Clever. Jegliche Vorwürfe zum Thema Wiederholung, Innovationslosigkeit, Kreisbewegungen und mangelnder Entwicklungsfähigkeit würden also ins Leere laufen, denn all das wollen And One anscheinend überhaupt nicht vermeiden.
Eine prophylaktische Verteidigung gegen böse Reviewer also? Na gut, wenn sie es darauf anlegen, wird dieses Review ein Streifzug durch das Schaffen dieser Band, um festzustellen, was es mit dieser Warnung des Herrn Naghavi und seiner Partner (deren fluktuierende On-Off-Bandmitgliedschaften auf eine Art offene Beziehung hinweisen) auf sich hat.

And One ist schon so ein Phänomen. Einerseits produziert diese Band nichts weiter als gewöhnlichen, harmlosen Synthie-Pop. Es ist ja nicht so, dass das nicht echt viele Bands tun. Andererseits erkennt man einen And One Song meistens schon am Intro, und spätestens wenn Steve Naghavi, in den letzten Jahren nicht nur durch seine Stimme, sondern vor allem wegen seiner bodenständigen Arroganz zur Kultfigur aufgestiegen, anfängt zu singen und die Synthies einsetzen weiß man: Dieses Lied ist von And One!
Die Synthies? Man soll eine Synthie-Pop-Band am Einsatz der Synthies identifizieren können? Nun. Ja, es gibt Synthies und es gibt And One-Synthies. Es gibt Bands, die bringen immer wieder Alben raus, die gleich klingen, und es gibt And One, die immer wieder Alben rausbringen, die wie And One-Alben klingen.

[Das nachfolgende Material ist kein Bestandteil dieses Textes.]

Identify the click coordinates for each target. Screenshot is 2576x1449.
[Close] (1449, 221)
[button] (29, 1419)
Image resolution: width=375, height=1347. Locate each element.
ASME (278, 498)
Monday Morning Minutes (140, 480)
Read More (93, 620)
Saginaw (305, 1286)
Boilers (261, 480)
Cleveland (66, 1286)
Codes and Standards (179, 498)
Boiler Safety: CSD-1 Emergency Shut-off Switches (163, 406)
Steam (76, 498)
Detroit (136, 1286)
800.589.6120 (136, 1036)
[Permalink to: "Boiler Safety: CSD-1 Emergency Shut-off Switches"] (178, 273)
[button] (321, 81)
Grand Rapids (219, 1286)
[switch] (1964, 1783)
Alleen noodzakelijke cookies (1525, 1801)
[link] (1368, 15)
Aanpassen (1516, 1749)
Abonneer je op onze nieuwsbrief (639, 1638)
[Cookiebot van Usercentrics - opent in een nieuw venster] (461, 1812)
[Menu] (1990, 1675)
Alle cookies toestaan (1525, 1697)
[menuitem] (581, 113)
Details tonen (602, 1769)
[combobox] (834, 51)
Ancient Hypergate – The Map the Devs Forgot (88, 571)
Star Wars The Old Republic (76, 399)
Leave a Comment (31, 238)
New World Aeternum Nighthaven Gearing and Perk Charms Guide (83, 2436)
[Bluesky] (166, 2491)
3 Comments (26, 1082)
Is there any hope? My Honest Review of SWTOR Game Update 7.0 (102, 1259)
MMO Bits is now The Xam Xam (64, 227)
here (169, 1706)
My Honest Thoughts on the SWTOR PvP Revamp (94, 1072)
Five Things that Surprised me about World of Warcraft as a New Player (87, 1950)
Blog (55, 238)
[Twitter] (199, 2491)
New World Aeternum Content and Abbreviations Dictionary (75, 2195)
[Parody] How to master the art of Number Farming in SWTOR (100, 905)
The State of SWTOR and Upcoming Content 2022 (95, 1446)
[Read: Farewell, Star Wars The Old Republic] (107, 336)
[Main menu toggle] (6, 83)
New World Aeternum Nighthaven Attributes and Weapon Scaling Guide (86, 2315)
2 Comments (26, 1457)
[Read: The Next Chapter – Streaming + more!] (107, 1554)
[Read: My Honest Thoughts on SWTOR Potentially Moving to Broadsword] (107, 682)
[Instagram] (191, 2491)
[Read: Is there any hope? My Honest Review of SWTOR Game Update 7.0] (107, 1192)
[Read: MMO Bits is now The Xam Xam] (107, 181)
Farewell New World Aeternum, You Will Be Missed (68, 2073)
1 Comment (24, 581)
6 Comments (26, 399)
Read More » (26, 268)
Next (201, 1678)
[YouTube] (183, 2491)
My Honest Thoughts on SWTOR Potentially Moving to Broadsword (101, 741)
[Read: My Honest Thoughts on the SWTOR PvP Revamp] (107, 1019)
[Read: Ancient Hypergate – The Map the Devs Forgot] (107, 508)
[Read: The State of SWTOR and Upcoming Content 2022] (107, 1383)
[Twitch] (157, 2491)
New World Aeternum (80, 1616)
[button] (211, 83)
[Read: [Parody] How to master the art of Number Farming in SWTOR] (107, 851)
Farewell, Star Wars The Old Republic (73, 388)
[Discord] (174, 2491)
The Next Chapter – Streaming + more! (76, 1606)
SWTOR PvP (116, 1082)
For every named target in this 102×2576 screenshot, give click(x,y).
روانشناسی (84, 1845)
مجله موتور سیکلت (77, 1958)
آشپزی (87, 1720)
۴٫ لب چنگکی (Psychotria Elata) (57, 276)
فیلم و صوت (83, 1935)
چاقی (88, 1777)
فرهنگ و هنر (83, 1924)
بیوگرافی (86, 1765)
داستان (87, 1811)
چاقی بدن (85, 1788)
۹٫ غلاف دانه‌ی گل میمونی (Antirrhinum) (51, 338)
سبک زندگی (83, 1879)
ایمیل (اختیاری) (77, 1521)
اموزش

And One ist, laut Steve Naghavi im Orkus-Interview (Ausgabe 06/2012), “der DJ unter den Bands”. Sie möchten nichts erfinden, sondern zusammenmixen, was ihnen gefällt.
Aus diesem Mangel an Innovationsanspruch an sich selber resultiert jedoch ein unverwechselbarer Klang.
Ist dieser Klang auf dem neuen Album aber eine Selbstkopie? Klingen And One auf “S.T.O.P.” so wie immer? Bevor man hier ein Urteil fällt, muss man differenzieren. Auch wenn diese Band seit eh und je diesen erstaunlich eigenständigen Klang hat, hat sie mehrere Phasen durchlaufen, und verstörende Songs, wie man sie auf den Alben der 90er häufig fand, die keine Hits waren und mit denen man nicht genau wusste, was man mit ihnen anfangen soll, und die doch irgendwie, jeder für sich, etwas Besonderes, wie abgefahrene Schichtungen, absurde Tempowechsel oder  einfach eine ganz seltsame Atmosphäre, hatten (“Die Mitte”, “Die Stille Vor Dem Ton”, “Menschen” und viele andere) kann man auf “S.T.O.P.” lange suchen. Diese Experimentier-Phase hat die Band anscheinend abgeschlossen.

Dann kam die Selbstfindungsphase, zwei Alben, die unterschiedlicher nicht sein konnten (“Virgin Superstar”, “Aggressor”), und im Jahr 2006 leitete die Band mit “Body Pop” eine neue Ära ein. Und möchte man diskutieren, inwieweit And One sich selbst kopieren, muss man hier ansetzen, denn diese Phase hält bis heute an.
“S.T.O.P.” reiht sich in die Reihe nach “Body Pop” und “Tanzomat” ziemlich unterschiedslos ein. Nimmt man diese drei Alben, so könnte jeder Song des neuen Albums auch auf einem der anderen beiden Scheiben sein. In manchen Fällen geht es sogar so weit, dass man unmittelbar an einen anderen Song denken muss. Das melancholisch-verträumte “The 4″ etwa ist “The Sound Of Believer” von “S.T.O.P.”, etwas monotoner jedoch, mit leicht düsteren Einschlägen fast gleichzeitig ein bisschen “traumfrau”-haft.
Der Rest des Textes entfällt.